Figure 10. Superior transport and neuroprotective activity of nanozyme loaded in macrophages compared to cell-free nanozyme.

(A) Effect of nanozyme loading into human macrophages on its accumulation in HBMEC: the recipient cells were incubated with cell free nanozyme or exposed to macrophages loaded with fluorescently-labeled nanozyme for four hours. Following incubation, the cells were collected and the amount of nanozyme accumulated in HBMEC was determined by FACS. (B) Effect of nanozyme loading into murine macrophages on its neuroprotective activity in in vitro PD model: CATH.A neurons were incubated with 6-OHDA in the presence of murine macrophages loaded with nanozyme or the same amount of free nanozyme for four hours. Following incubation, the cells were washed, stained with LIVE/DEAD dye and neuronal survival accessed by FACS. Data are expressed as % of control cells cultured in the media.
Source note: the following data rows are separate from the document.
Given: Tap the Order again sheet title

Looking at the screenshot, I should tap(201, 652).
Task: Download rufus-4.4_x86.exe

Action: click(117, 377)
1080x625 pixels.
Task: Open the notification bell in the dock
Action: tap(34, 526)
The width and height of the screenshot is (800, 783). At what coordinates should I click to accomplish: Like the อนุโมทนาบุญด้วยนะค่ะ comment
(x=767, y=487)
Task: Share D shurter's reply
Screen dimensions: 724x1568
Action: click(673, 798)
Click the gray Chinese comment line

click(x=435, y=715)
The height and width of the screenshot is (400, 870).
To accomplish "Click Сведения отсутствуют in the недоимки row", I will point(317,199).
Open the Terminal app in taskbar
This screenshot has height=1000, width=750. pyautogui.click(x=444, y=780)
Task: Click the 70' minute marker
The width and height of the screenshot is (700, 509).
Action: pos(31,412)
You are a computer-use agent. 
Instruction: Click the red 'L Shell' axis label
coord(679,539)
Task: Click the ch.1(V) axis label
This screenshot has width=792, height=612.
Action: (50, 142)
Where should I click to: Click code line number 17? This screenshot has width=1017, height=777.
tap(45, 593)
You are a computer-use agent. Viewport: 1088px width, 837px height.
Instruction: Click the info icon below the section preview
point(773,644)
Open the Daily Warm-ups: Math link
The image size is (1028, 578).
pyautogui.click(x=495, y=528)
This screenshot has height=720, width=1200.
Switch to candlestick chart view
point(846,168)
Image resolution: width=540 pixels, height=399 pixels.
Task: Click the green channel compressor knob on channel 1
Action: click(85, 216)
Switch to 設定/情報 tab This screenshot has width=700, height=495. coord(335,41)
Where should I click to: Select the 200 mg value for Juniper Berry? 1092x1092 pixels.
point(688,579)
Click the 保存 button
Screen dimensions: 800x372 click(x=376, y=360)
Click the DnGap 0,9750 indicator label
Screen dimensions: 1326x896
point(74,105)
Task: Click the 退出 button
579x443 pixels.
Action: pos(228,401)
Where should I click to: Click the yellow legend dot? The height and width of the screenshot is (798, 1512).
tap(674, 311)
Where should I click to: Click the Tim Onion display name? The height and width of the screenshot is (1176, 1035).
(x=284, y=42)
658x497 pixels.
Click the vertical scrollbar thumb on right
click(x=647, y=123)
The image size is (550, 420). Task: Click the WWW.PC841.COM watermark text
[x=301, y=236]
To distinguish between the carrier cells and target cells, human and murine macrophages were labeled with Alexa 678-conjugated Ab to CD 14 and CD 11b, respectively, prior to the addition. Results from N=4 wells (± SEM) clearly demonstrated that transport to HBMEC (A), and neuroprotective activity (B) of nanozyme from the cell-carriers, were substantially greater, compared to the transport and activity of free nanozyme.